Adını vejeteryan olan ünlü filozof Aristo’dan almakta olan Aristo Diyeti sağlıklı yaşamak için yeni bir seçim olmuş ve olmaya da devam etmektedir. Bu diyet biçimi en başta hormonlarınızı dengeye getirerek zihinsel ve bedensel hafiflemenize yardımcı olmaktadır. Hayatınızı bu beslenme şekline göre adapte ettiğinizde kesinlikle aç kalarak değil sağlıklı öğün tercihleri yapmayı alışkanlık haline getirerek hem fazla kilolarınızdan hem de sağlıksız beslenme alışkanlıklarınızdan sizi kurtaracak bir diyet şeklidir.

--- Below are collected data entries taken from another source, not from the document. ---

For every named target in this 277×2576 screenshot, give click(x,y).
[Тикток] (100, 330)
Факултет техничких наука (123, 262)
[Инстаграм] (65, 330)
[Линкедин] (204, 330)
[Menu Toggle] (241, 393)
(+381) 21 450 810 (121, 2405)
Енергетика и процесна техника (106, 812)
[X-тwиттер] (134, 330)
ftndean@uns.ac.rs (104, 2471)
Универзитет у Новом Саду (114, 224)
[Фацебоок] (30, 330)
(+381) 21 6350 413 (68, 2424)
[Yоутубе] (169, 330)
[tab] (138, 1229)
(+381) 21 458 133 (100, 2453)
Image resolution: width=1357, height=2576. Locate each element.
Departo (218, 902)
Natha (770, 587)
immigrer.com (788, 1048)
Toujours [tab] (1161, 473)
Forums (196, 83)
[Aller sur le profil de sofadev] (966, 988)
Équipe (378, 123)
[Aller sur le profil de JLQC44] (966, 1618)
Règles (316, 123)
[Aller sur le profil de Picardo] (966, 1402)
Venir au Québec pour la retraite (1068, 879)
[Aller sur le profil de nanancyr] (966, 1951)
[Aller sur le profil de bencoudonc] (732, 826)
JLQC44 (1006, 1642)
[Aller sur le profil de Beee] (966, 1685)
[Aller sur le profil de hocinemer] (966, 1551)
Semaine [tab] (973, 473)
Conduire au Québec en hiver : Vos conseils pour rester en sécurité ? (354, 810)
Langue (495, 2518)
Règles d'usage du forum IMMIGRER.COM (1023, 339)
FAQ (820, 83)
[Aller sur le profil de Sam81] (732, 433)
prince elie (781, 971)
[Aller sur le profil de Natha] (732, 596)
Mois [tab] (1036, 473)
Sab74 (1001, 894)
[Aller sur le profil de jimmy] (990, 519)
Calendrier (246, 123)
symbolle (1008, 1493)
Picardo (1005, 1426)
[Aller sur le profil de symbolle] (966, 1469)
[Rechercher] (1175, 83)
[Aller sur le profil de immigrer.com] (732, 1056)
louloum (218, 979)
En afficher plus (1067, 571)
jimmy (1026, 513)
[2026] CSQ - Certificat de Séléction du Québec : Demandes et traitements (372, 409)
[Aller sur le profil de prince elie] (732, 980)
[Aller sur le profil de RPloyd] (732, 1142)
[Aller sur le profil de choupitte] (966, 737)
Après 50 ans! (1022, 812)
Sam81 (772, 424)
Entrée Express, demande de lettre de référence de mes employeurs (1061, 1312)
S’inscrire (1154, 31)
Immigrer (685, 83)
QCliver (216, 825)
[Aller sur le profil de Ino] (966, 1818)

Peki nedir bu “Aristo Diyeti”?
Aristo diyeti diğer bildiğiniz tek düze diyetler yerine aşamalardan oluşan ve yaşam tarzına dönüştürülebilecek bir beslenme tarzıdır. Diyetteki tek katı kural kesinlikle glüten içeren besinlerin tüketilmemesidir. Bu besinlere örnek verirsek; Ekmekler, beyaz un, çeşitli hamur işleri, tam buğday unu, çavdar ekmeği, bulgur, yulaf ve yulaflı bisküviler, kek, börek, poğaça olarak sıralayabiliriz. Ayrıca paketli ürünlerin tüketilmesi bu diyette yasak.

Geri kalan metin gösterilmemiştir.